Aceitação sem resignação.

E muita televisão.

terça-feira, 5 de maio de 2009

Calado que nem um rato que hei-de envenener porque é o que faço a quem conspurca a minha vida





O que a minha avó se havia de rir comigo a contar como encontrei um rato no meu cesto do pão.
Eu havia de lhe contar com muitos pormenores, no jantar de anos dela, num restaurante qualquer da zona saloia.
E ela ia dizendo "ai que maluca", "ai que neta tão maluca que eu tenho" e depois ia dar-me conselhos valiosos para resolver a situação, que eu iria ignorar com certeza.
Ela sempre arranjava soluções para a vida.


No dia em que pessoas da minha família fazem anos, eu tento estar bem vestida.
Ontem vesti qualquer coisa, propositadamente mal pronta, porque a minha avó fazia anos mas já não está cá para o celebrar.

Ela havia de saber como matar o sacana do rato que ousou entrar na minha cozinha e comer das minhas bolachas.

Fechada na cozinha com ele, tentei esmaga-lo com o microondas, tentei afoga-lo com cilit bang espuma, tentei afugenta-lo com a vassoura.

Diz-me o meu pai ao telefone:
- Então ficaste abismada com um ratito? Não fiques que essas coisas também acontecem na cidade. Matar só em último caso, e se for para matar é melhor veneno que ratoeira, que na ratoeira eles depois não morrem logo e ficam ali a sofrer. Além de que já o espantaste de certeza.

As pessoas a quem contei a história do rato, para alem de se entre olharem fazendo aquele ar reprovador - a madalena é porca e por isso é que deu com um rato no cesto do pão - a maioria dessas pessoas achavam que eu devia ter apanhado o rato e posto na rua, vivo.

Irritei-me tanto que até pus uma das minhas colegas a chorar, que eu quando quero consigo ser mesmo muito má.

Só uma amiga minha me disse uma coisa muito sábia: tortura-o antes de morrer para ele servir de exemplo ao resto da tribo.

Claro que eu sou muito sensível aos animais - ainda na sexta o meu cão matou um dos gatinhos da minha gata Jonas e eu fiquei tão incomodada que até tremi.
Eu afeiçoou-me facilmente a tudo - desde couves a sapos.

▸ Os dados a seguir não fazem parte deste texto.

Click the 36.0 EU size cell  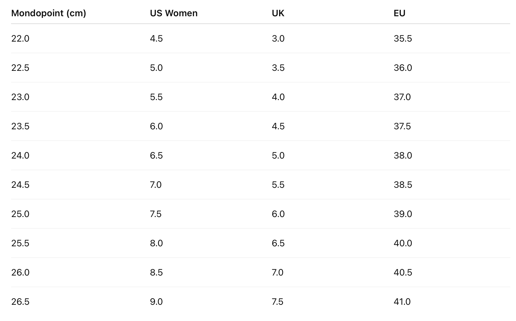coord(403,68)
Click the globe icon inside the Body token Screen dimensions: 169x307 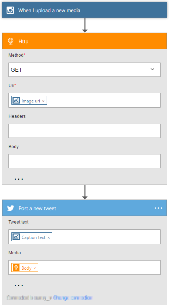pos(16,267)
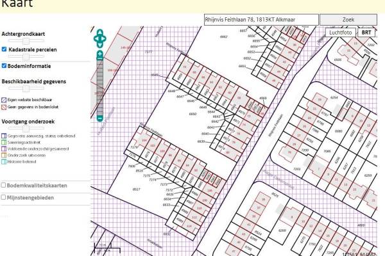The image size is (385, 256).
Task: Disable the Bodeminformatie layer checkbox
Action: 4,65
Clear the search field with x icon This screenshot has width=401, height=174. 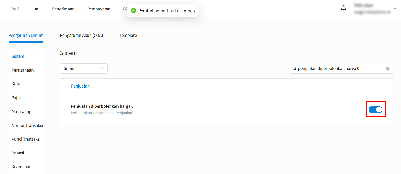tap(388, 68)
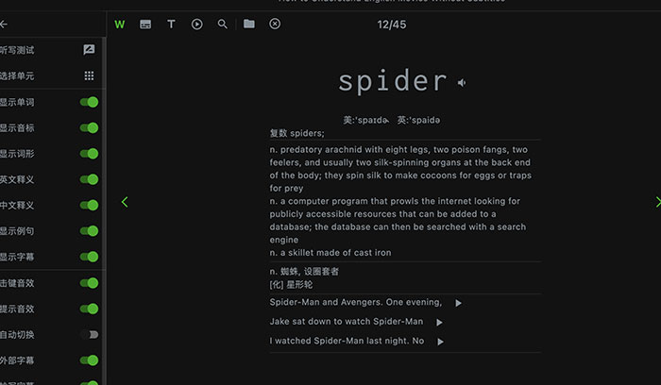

Mas detesto aquelas pessoas como por exemplo o dono de uma loja de animais a quem fui perguntar desesperada se tinha veneno para ratos que me respondeu ofendido:
- Aqui só vendemos comida para eles viverem, não para morrerem.
E eu:
- Mas também vendem comida para quem os mata pelo prazer de matar, como os gatos. Ou a eutanásia é só para os humanos?


A minha avó nem sequer consideraria dar muita conversa a esta gente.
E a sua relação com a Terra não era uma relação pensada e reflectida sob o contexto das teorias ecológicas, mas antes uma relação diária e prática. Acho que ela fazia parte do ciclo natural das coisas da Terra. E isso nota-se no meu quintal desde que ela não está cá.

De veneno em punho, entrei na minha cozinha que tresandava a cilit bang, na companhia da minha mãe e da minha tia, que como tinham vindo a Lisboa fazer uma visita ao hospital, aproveitaram para me trazer veneno, e lá entramos as 3, no dia de anos da minha avó, na cozinha a tresandar a cilit bang, com o cesto do pão destruído pelos meus golpes de vassoura, duas filhas sem mãe, uma neta sem avó, a completar mais um ciclo da Natureza espalhando veneno por trás do fogão e junto à janela.